Characters flip between bottomless self-regard and pitiless self-loathing while, as late as the second-to-last chapter, yet...

Four Chicago sisters anchor a sharp, sly family story of feminine guile and guilt.

Newcomer Lombardo brews all seven deadly sins into a fun and brimming tale of an unapologetically bougie couple and their unruly daughters. In the opening scene, Liza Sorenson, daughter No. 3, flirts with a groomsman at her sister’s wedding. “There’s four of you?” he asked. “What’s that like?” Her retort: “It’s a vast hormonal hellscape. A marathon of instability and hair products.” Thus begins a story bristling with a particular kind of female intel. When Wendy, the oldest, sets her sights on a mate, she “made sure she left her mark throughout his house—soy milk in the fridge, box of tampons under the sink, surreptitious spritzes of her Bulgari musk on the sheets.” Turbulent Wendy is the novel’s best character, exuding a delectable bratty-ness. The parents—Marilyn, all pluck and busy optimism, and David, a genial family doctor—strike their offspring as impossibly happy.
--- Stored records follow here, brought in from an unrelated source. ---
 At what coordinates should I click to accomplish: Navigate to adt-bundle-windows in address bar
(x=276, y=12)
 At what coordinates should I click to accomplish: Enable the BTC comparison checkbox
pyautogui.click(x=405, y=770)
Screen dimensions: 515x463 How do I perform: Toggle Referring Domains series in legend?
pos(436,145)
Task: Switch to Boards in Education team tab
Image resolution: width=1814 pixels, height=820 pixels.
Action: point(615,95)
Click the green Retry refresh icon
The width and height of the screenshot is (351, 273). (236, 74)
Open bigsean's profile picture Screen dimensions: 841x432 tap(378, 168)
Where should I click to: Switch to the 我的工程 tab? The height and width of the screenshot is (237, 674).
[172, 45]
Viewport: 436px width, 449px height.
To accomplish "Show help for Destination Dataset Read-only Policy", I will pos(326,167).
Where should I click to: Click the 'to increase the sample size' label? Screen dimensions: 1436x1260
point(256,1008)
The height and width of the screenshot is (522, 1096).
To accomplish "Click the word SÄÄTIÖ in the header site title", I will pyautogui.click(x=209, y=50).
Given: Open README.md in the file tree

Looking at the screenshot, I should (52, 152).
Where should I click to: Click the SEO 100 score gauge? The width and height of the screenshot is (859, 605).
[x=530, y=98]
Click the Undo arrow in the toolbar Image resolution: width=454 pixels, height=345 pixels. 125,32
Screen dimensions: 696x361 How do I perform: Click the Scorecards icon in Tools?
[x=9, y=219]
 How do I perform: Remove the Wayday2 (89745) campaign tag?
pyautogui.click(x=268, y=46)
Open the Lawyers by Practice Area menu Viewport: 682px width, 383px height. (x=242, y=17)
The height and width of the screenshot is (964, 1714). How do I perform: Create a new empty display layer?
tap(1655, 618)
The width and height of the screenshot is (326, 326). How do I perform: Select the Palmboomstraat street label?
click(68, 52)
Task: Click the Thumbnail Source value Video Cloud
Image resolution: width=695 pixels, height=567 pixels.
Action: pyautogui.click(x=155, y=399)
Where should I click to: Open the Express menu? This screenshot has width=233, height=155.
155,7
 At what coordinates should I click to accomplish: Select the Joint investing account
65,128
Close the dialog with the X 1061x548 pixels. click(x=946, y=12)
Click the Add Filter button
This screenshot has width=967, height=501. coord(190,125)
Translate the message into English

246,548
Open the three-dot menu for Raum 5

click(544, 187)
Lombardo levels this vision by interspersing chapters of the Sorenson parents’ early lean times with chapters about their daughters’ wobbly forays into adulthood. The central story unfurls over a single event-choked year, begun by Wendy, who unlatches a closed adoption and springs on her family the boy her stuffy married sister, Violet, gave away 15 years earlier. (The sisters improbably kept David and Marilyn clueless with a phony study-abroad scheme.) Into this churn, Lombardo adds cancer, infidelity, a heart attack, another unplanned pregnancy, a stillbirth, and an office crush for David. Meanwhile, youngest daughter Grace perpetrates a whopper, and “every day the lie was growing like mold, furring her judgment.” The writing here is silky, if occasionally overwrought. Still, the deft touches—a neighborhood fundraiser for a Little Free Library, a Twilight character as erotic touchstone—delight. The class calibrations are divine even as the utter apolitical whiteness of the Sorenson world becomes hard to fathom.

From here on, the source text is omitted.